[[ TEXT SECTION, beginning ]]
ARTICLE ● Post-COVID courts could see less oral advocacy, more paper-based and remote adjudication: SCC’s WAGNER ● May 21, 2020

Post-COVID courts could see less oral advocacy, more paper-based and remote adjudication: SCC’s Wagner
Thursday, May 21, 2020 @ 3:12 PM | By Cristin Schmitz

Canada’s top judge says the demands of a post-pandemic world will require an openness to innovation and the creation of a “new normal” in the justice system — one which could feature fewer opportunities for oral advocacy by lawyers, particularly in physical courtrooms and appellate courts; more frequent remote hearings and paper-based adjudication; and even the reduction or elimination of the civil jury trial in those provinces where it still exists.

Those were some of the potential reforms canvassed during a May 20 webinar titled, “Will COVID-19 be the catalyst we were waiting for to modernize the courts?” — sponsored by the Canadian Institute for the Administration of Justice — which featured presentations from Supreme Court of Canada Chief Justice Richard Wagner, and British law professor and legal futurist Richard Susskind, who advocates for extensive use of “on-line” paper-based courts which eschew oral advocacy.

Chief Justice Richard Wagner

As courts and tribunals grapple with overwhelming case backlogs caused by the COVID-19 hiatus in their normal operations, “we must see this as an opportunity to critically reflect on the status quo,” Chief Justice Wagner urged.
[[ TEXT SECTION, end ]]
# WORK TASK 1:
In the article on post-COVID courts, who sponsored the May 20 webinar?
# WORK TASK 2:
In the article on post-COVID courts, rewrite the passage from "As courts and" up to and including "Justice Wagner urged.", swapping "backlogs" for "delays".
[[ SUPPLIED INFORMATION, beginning ]]
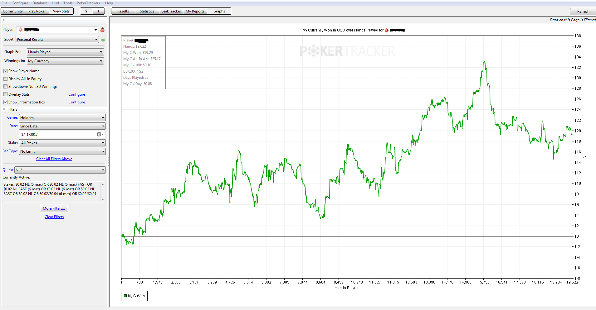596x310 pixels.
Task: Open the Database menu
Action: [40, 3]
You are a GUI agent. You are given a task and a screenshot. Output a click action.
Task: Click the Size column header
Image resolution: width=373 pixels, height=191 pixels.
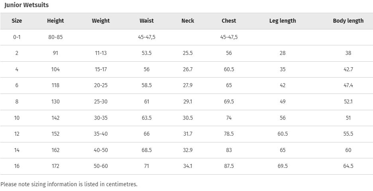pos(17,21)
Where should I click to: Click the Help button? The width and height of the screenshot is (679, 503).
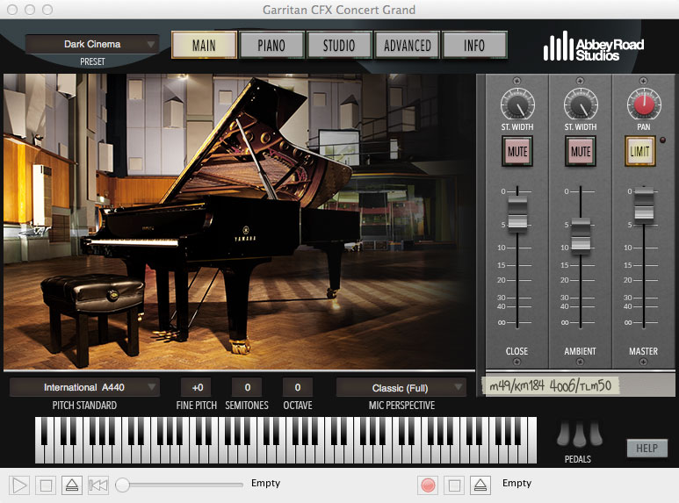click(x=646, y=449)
[[ SUPPLIED INFORMATION, end ]]
[[ SUPPLIED INFORMATION, beginning ]]
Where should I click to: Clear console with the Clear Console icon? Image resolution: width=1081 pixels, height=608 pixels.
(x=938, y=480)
[[ SUPPLIED INFORMATION, end ]]
[[ SUPPLIED INFORMATION, beginning ]]
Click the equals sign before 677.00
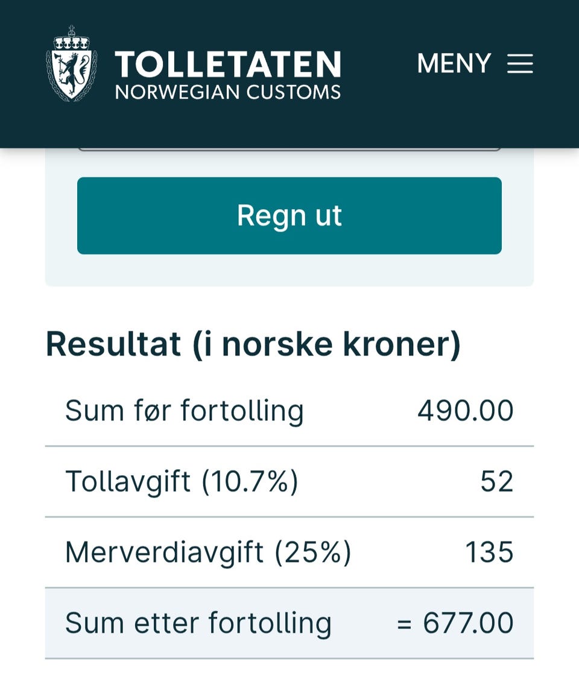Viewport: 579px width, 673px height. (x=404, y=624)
[[ SUPPLIED INFORMATION, end ]]
# EXERCISE SOLUTION 1:
The Canadian Institute for the Administration of Justice.

# EXERCISE SOLUTION 2:
As courts and tribunals grapple with overwhelming case delays caused by the COVID-19 hiatus in their normal operations, “we must see this as an opportunity to critically reflect on the status quo,” Chief Justice Wagner urged.